===== Material supplied
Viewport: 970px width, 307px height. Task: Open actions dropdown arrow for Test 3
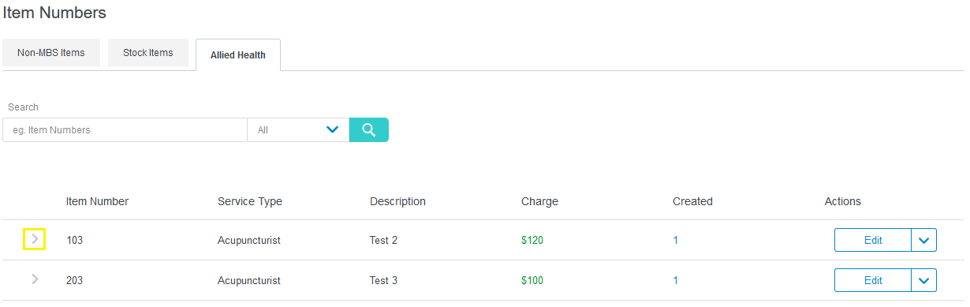click(x=924, y=280)
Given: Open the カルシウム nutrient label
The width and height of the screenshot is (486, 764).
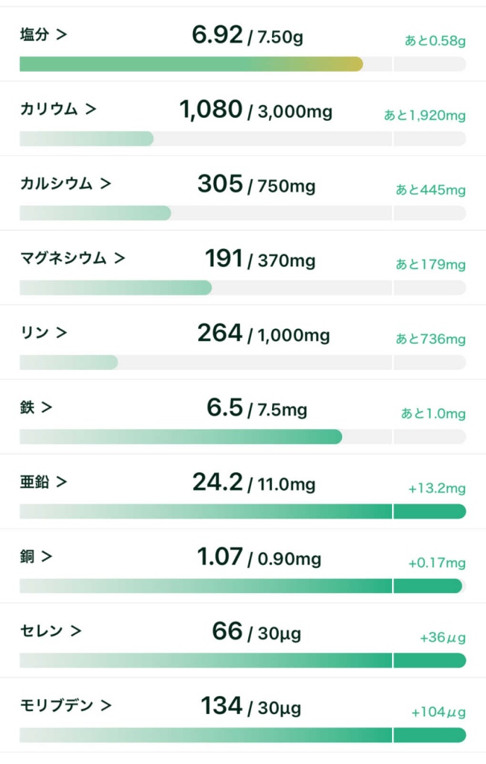Looking at the screenshot, I should click(x=56, y=184).
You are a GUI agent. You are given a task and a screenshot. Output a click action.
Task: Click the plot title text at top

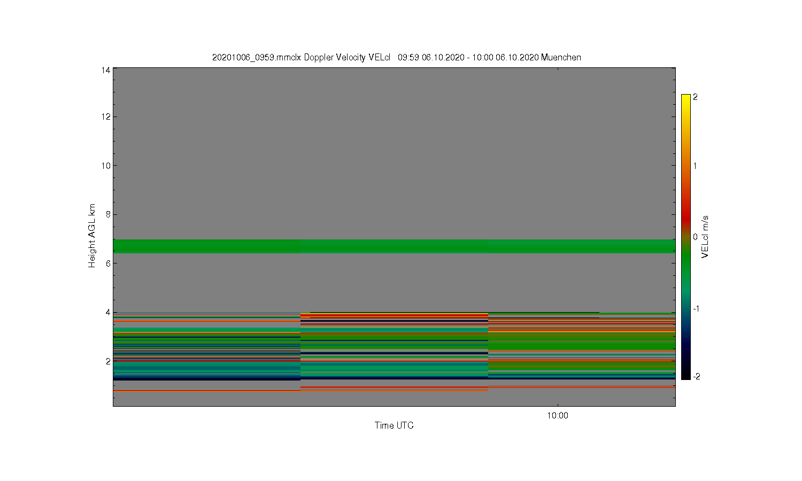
==========
[Exercise]:
From the first line to the last, repeat the records above exactly, leaving out the pictures.

[Reply]:
Viewport: 970px width, 307px height. Task: Open actions dropdown arrow for Test 3
click(x=924, y=280)
Given: Open the カルシウム nutrient label
The width and height of the screenshot is (486, 764).
Looking at the screenshot, I should click(x=56, y=184).
You are a GUI agent. You are given a task and a screenshot. Output a click action.
Task: Click the plot title text at top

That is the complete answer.